Se trata de decirle no a la violencia

Por: Elba Zeballos *
El poder como forma de actuar enraizada en nuestra sociedad hace que las mujeres deban vivir en pleno siglo XXI situaciones de inequidad.
A propósito del 25 de noviembre, día de la no violencia contra las mujeres, mucho se ha dicho y escrito. Sin embargo, se ratifica que en Bolivia siete de cada diez mujeres son víctimas de alguna forma de violencia, ya sea ésta sexual, psicológica, económica o física.
Estos resultados son vividos por las mujeres en sus cuerpos y en sus vidas, por generaciones; esta forma de agresión y discriminación ha sido naturalizada, tanto en el espacio privado como en el público por los hombres e incluso por las mismas mujeres y poco se hace desde el Estado y la sociedad por prevenirla y erradicarla. La violencia en razón de género no es otra cosa que el ejercicio de poder del llamado sexo “fuerte” sobre el “débil” y encuentra su máxima expresión en el control del cuerpo de las mujeres, sobre el que se asume su papel reproductor y establece a partir de éste su argumento básico para un desigual ejercicio de poder.
En nuestra sociedad, las relaciones de poder están respaldadas en primera instancia por el régimen legal que establece la “patria potestad”, lo que, junto al papel de “proveedor”, sitúa a los hombres en una posición de privilegio. Siguiendo a Marcela Lagarde, la violencia en razón de género establece una política patriarcal que contribuye a “reproducir el dominio, la opresión y la supremacía” de hombres sobre mujeres. Por lo que la tolerancia social a esta vergonzosa violación a los derechos humanos nos constituye en cómplices de los actos de violencia como las aberrantes situaciones por las que atraviesan las niñas, las violaciones, los embarazos no deseados, la prostitución, el estupro, la trata y tráfico de mujeres, el femicidio, etc.
El poder como una forma de actuar enraizada en nuestra sociedad hace que las mujeres deban vivir en pleno siglo XXI situaciones de inequidad con características primitivas, deshumanizadas y humillantes, que las ubica en un papel secundario respecto del ejercicio de sus derechos; las vulnera respecto de su posibilidad de autonomía y, por tanto, en su posibilidad de construirse en sociedad.

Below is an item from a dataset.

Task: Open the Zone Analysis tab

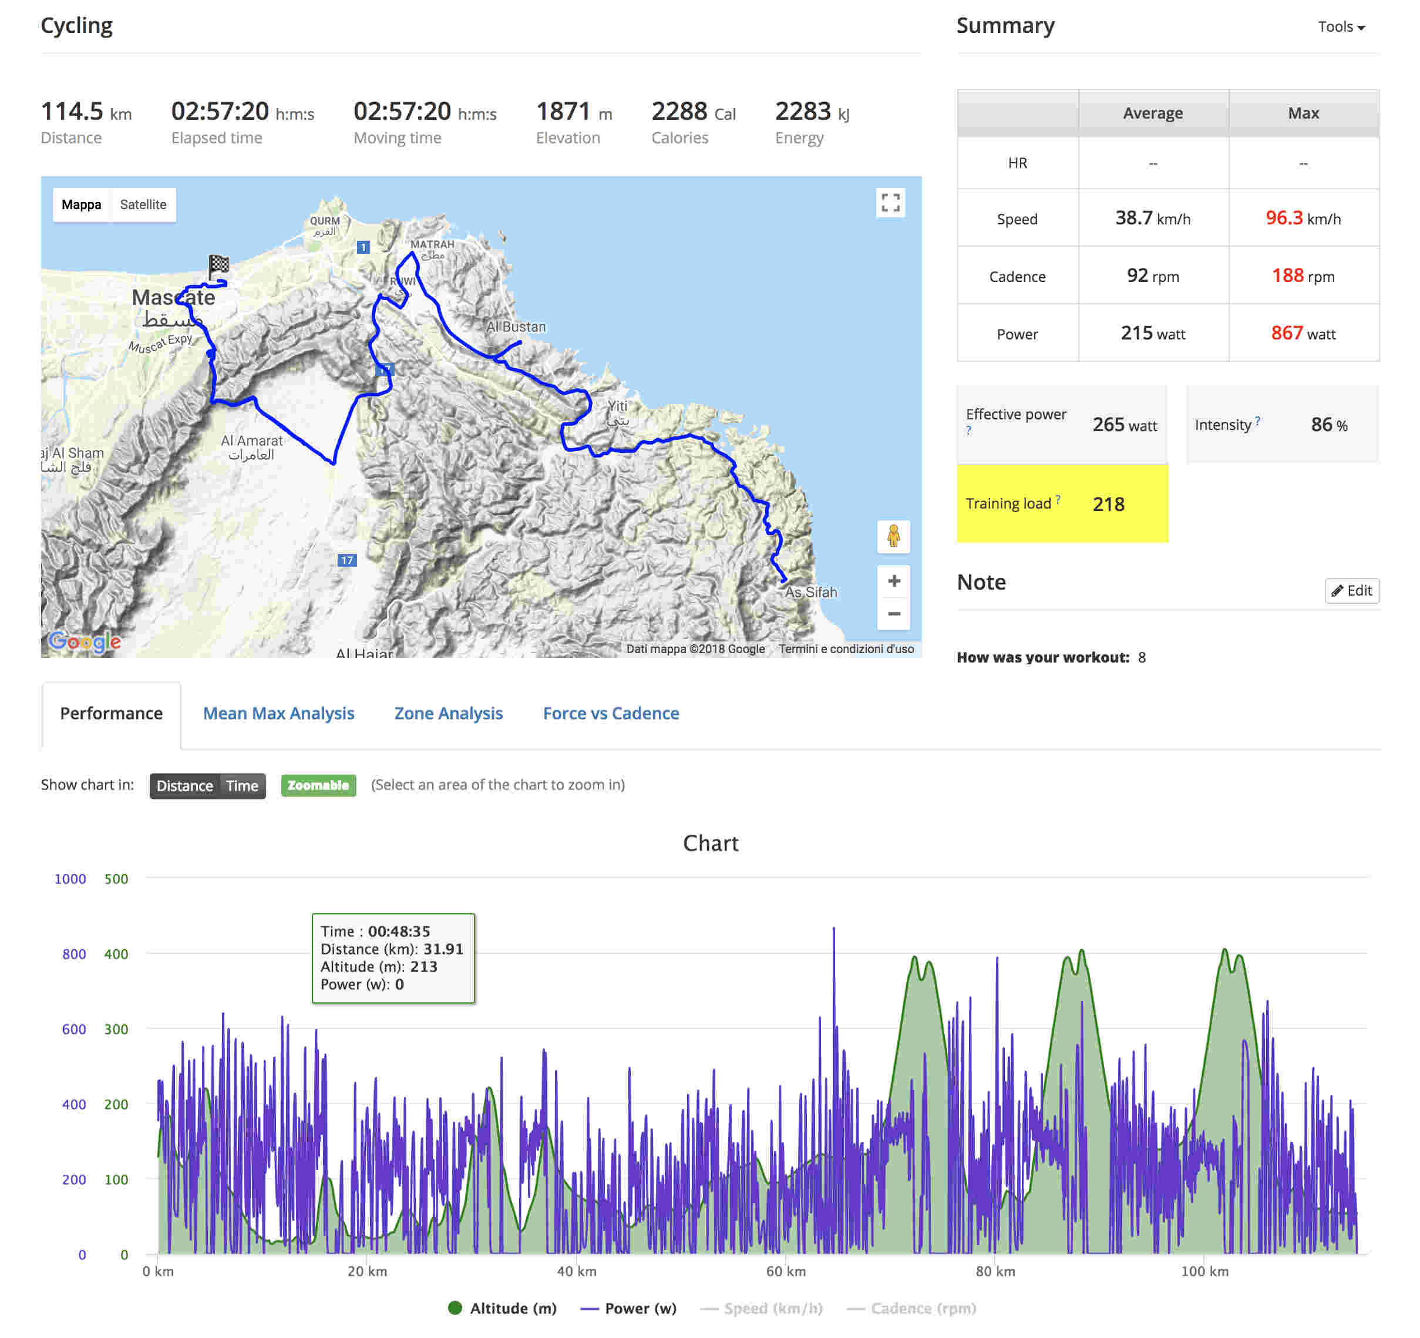Action: pyautogui.click(x=449, y=713)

Las mujeres en los últimos años hemos trabajado por nuestros derechos, los defendimos, pero es importante también avanzar hacia la afirmación personal, a la identidad y a la capacidad creativa. Es importante el poder liberarse desde el punto de vista emocional y trastocar los imaginarios que naturalizan esa forma de vida de privilegio de unos sobre otras/os. Se trata de decirle NO a situaciones de opresión, de estrés que impiden a las mujeres gozar de una vida libre y digna.
En esta semana, con un enfático No a la violencia, instituciones que trabajan por los derechos de las mujeres realizaron seminarios, encuentros, marchas, foros, etc. En ellos se demandó respeto y garantía para los derechos de las mujeres a una vida sin violencia, se revisaron los avances en legislación y respecto de la atención de la violencia que sufren las mujeres. Se reconoció también que el proyecto de Constitución garantiza a las mujeres el derecho a una vida digna, sin violencia, sin discriminación y en igualdad de condiciones tanto en el espacio público como en el privado (Art. 15). Pero, es importante resaltar que la tarea de erradicar la violencia en razón de género no es responsabilidad exclusiva de las mujeres, lo es de la sociedad en su conjunto, por lo que el desafío está en el cambio de mentalidad y prácticas de todos y todas.